CARATTERI FUSI – L’A
Walking through the historic centre, among the construction sites, Antonio talks about something that is crucial for him and which explains, at least in part, the success of his business: “After the earthquake, we all felt our sense of belonging to L’Aquila grow. The identity of a person is also made up of the physical place in which he or she lives and if that place is no longer a certainty, then you try to balance things out by clinging to the community and to its traditions”.
After the T-shirt, the second L’A-branded product was the map of the L’Aquila underground, “an underground system that obviously doesn’t exist”. Antonio opens the map in front of us. There are 99 stops, making reference to the 99 castles that got together for the founding of the city. The name of each stop is translated into broken English, often relying on witty wordplay. Campo Felice for example, a ski resort on the outskirts of the city,has become ‘I Live Happy’ (campo in Italian means ‘field’, but is also an informal way to say ‘I live’; felice means ‘happy’), while near the Gran Sasso we find the Mary Star stop, referring to the former Minister for Education Maria Stella Gelmini (stella in Italian means ‘star’), who in a public statement had spoken of a tunnel to connect the laboratory under the highest mountain in the Apennines to the CERN laboratories in Geneva.
The founding of the city
L’Aquila was founded around the middle of the 13th century, on the initiative of the inhabitants of the local castles, lands, and villas. According to local narration, there were 99 of them and each one had been assigned a space where to build dwellings, a church, a square and a public fountain.

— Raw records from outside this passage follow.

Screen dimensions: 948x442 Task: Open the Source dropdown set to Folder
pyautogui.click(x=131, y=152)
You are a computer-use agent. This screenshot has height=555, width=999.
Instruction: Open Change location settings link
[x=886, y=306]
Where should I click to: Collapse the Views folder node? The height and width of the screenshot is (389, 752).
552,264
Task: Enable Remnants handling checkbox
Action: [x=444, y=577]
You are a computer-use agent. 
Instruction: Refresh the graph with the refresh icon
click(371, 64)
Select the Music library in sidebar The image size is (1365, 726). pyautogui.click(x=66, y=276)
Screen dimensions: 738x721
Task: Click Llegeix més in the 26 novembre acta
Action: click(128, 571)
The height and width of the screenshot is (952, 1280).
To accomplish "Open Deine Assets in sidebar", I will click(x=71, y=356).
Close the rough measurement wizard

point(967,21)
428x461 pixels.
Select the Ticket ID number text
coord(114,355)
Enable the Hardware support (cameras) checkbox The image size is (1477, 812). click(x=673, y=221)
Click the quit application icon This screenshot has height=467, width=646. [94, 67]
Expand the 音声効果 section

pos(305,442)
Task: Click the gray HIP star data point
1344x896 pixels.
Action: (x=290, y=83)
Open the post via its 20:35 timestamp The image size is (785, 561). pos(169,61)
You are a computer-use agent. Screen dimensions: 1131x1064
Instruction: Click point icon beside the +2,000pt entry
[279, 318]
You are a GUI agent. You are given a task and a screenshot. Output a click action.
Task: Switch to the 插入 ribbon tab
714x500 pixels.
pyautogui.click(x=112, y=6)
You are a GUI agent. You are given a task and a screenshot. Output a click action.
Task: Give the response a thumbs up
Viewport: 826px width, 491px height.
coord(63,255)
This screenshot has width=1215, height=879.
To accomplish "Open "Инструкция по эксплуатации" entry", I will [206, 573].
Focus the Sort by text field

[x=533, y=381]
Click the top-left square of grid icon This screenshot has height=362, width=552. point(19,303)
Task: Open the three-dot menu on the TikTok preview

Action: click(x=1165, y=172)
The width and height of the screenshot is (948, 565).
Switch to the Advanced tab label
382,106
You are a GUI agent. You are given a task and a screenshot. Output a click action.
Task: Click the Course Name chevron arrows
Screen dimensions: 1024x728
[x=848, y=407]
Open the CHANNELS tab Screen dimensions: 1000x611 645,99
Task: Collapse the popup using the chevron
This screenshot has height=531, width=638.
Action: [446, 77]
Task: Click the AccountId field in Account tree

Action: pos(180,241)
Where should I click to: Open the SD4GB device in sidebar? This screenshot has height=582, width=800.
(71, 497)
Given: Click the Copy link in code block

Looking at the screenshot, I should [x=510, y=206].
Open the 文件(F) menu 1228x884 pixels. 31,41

To this day, the most important fountain in the city is known as the ‘Fontana delle 99 cannelle’ (Fountain of the 99 Spouts) . The city was originally a market town. “Here in Piazza del Duomo – says Antonio Fruci, as we walk through the historic centre – there is not even one aristocratic building. This space has hosted a market every day until April 2009”. Walls were built around the historic centre of L’Aquila. However, in the Fifties and Sixties of the last century, there were still parts of the city that were not urbanised, the reason being that some of the 99 castles had withdrawn from the enterprise.
After the T-shirt and the map of the L’Aquila underground, mimicking the London tube, Antonio moved on to imagine “how the work of the great artists would have been different if they had been from L’Aquila”. Reproductions of famous works in L’A’s workshop include Vincent Van Gogh’s starry night set in L’Aquila, with the city’s skyline and the Gran Sasso in the background, and the statue of the ‘Fontana Luminosa’ (Light Fountain), one of the symbols of the city, redesigned in the styles of 20th-century artists, from Botero to Wharol, from Frida Kalho to Duchamp and Keith Haring. “Each fountain can also be made into a jigsaw puzzle or a canvas,” adds Antonio, while showing a De Chirico.
Fontana Luminosa
The Fontana Luminosa (Light Fountain) consists of two bronze female nudes, holding the characteristic bowl that was used in Abruzzo to collect water, on top of a circular basin raised from street level by steps. The fountain was built by an Abruzzo sculptor during the fascist era and owes its name to the fact that it lights up at night. From the fountain, you can see the Gran Sasso d’Italia. The Fontana Luminosa is one of the objects that elleapostrofoa has most often used in its creations, including a jigsaw puzzle in the style of Austrian painter Gustav Klimt, and canvases in the style of American pop art artist Keith Haring or in that of metaphysical painter Giorgio De Chirico.